→ Excerpted text:
*-*-*
Debt

6 Telltale Signs Your Debt Has Gotten Out of Control

Debt isn’t automatically a dirty word. Most Americans carry debt, and for many good reasons. Responsibly taking on debt and paying it off on time is an excellent way to build credit. Certain types of debt also help us achieve our goals, like financing an education or getting the keys to our dream home. In some regards, it’s useful to think of debt as a handy tool in your larger personal finance toolkit.

But left unchecked, debt can become dangerous. It’s easy to start falling behind on payments, accumulating late fees and interest as you go. Furthermore, certain kinds of debt carry a certain amount of risk from the get-go, like lines of credit with high interest rates, or auto loans for a vehicle that’s going to depreciate in value substantially the second you drive off the dealership lot. Suddenly, that tool you meant to use constructively becomes a weapon aimed directly at your financial well-being.

Here are six telltale signs your debt has gotten out of control, plus some solutions meant to help you get back on course.

Sign #1: You’ll “Figure It Out Next Month”

It’s very easy to put off dealing with debt for another day… week… month… and suddenly you’re much farther behind than you ever meant to be. If you’ve noticed yourself procrastinating, it’s time for a reality check. Commit to making time to sit down, go over your debts and come up with a strategy sooner rather than later.

Sign #2: You’ve Lied About/Hidden Your Debt

There are many reasons people feel hesitant to admit the reality of their debt to others. Carrying debt can feel embarrassing or shameful. Many Americans feel pressure to “keep up with the Joneses” too.

But if you find yourself directly lying to a loved one about the existence of debt or the amount you’re carrying, it’s a sign the situation has gone too far. This is especially true if you’re lying to a romantic partner, business partner or someone else affected by your finances.

Sign #3: You’re Missing Minimum Payments

Most lines of credit offer borrowers the option to repay a minimum amount each month, either a low flat fee or a small percentage of the total outstanding balance. The upside is that doing so will keep late fees at bay. The downside is that paying only the minimum does nothing to stop interest from building. If you’re consistently missing even this minimum requirement, it’s time to take action.

Sign #4: Credit Cards Are Your Emergency Fund

Emergencies are often unfair, but they happen to the best of us. Without a sufficient emergency fund tucked away, people fall back on credit cards to cover unexpected costs.
*-*-*
→ Pixel coordinate grounding data:
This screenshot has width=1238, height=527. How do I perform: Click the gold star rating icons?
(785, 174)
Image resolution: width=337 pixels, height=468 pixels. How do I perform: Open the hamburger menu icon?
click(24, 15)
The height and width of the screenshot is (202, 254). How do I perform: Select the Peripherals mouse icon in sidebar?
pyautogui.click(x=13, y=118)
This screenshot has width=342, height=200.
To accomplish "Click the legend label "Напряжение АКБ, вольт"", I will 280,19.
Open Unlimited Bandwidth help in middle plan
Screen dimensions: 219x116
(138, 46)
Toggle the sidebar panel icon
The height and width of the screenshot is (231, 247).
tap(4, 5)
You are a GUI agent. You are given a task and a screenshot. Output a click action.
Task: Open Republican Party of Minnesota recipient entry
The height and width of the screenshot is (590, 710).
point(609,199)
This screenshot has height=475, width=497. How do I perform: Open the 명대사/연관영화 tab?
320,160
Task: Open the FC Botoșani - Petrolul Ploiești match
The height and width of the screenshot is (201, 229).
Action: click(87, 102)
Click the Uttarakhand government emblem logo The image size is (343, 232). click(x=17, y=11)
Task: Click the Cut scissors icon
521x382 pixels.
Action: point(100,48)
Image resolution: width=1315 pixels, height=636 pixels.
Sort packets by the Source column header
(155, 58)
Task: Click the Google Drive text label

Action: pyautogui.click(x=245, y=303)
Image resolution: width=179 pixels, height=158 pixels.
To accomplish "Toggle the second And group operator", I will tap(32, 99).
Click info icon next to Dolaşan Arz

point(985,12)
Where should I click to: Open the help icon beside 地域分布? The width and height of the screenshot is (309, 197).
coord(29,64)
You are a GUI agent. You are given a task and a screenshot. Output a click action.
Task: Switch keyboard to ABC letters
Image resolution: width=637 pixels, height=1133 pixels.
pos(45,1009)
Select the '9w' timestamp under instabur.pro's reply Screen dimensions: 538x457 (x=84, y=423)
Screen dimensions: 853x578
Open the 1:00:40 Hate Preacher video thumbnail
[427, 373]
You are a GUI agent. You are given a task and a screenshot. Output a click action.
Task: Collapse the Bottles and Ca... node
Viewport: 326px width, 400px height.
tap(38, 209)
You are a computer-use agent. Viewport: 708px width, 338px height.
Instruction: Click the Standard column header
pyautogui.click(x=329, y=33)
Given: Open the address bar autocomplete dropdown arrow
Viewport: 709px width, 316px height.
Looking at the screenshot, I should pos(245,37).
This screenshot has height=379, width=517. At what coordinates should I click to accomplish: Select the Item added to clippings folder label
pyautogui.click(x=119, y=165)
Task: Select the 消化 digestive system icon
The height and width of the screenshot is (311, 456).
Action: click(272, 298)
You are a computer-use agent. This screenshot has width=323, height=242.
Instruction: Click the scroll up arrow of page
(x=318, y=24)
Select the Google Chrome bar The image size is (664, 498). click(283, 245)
*-*-*
→ Set of tasks:
1. List the headings of the warning signs that appear in the debt article.
2. Carry on the debt article, starting after its final sentence.
Nothing in the items is needed to complete the work asked here.

→ Responses by item number:
1.
- Sign #1: You'll "Figure It Out Next Month"
- Sign #2: You've Lied About/Hidden Your Debt
- Sign #3: You're Missing Minimum Payments
- Sign #4: Credit Cards Are Your Emergency Fund

2.
Does this sound like you? It’s a very common situation in America. Many people who eventually decided to try an elimination strategy like debt settlement describe falling thousands into debt after an unexpected life event like a divorce, death in the family, layoff, medical incident, etc. Dozens upon dozens of Freedom Debt Relief reviews cite having to put emergency expenses on credit as one contributing factor to overwhelming debt, which is why these consumers eventually decided to seek assistance through debt settlement.

Although we can’t stop these costly events from happening, we can do our best to prepare ahead of time and proactively get out of debt after the fact.

Sign #5: It’s Hard to Keep Your Debts Organized

Starting to lose track of how much you owe and to whom? This is a classic indicator you’re getting in over your head. Disorganization makes it all too easy for debts to slip through the cracks, worsening your financial woes.

A system for organization is a must, as is addressing debts as they come rather than letting the statements sit unopened until they’re past due. Staying in denial can be tempting, but it’ll only prolong the process.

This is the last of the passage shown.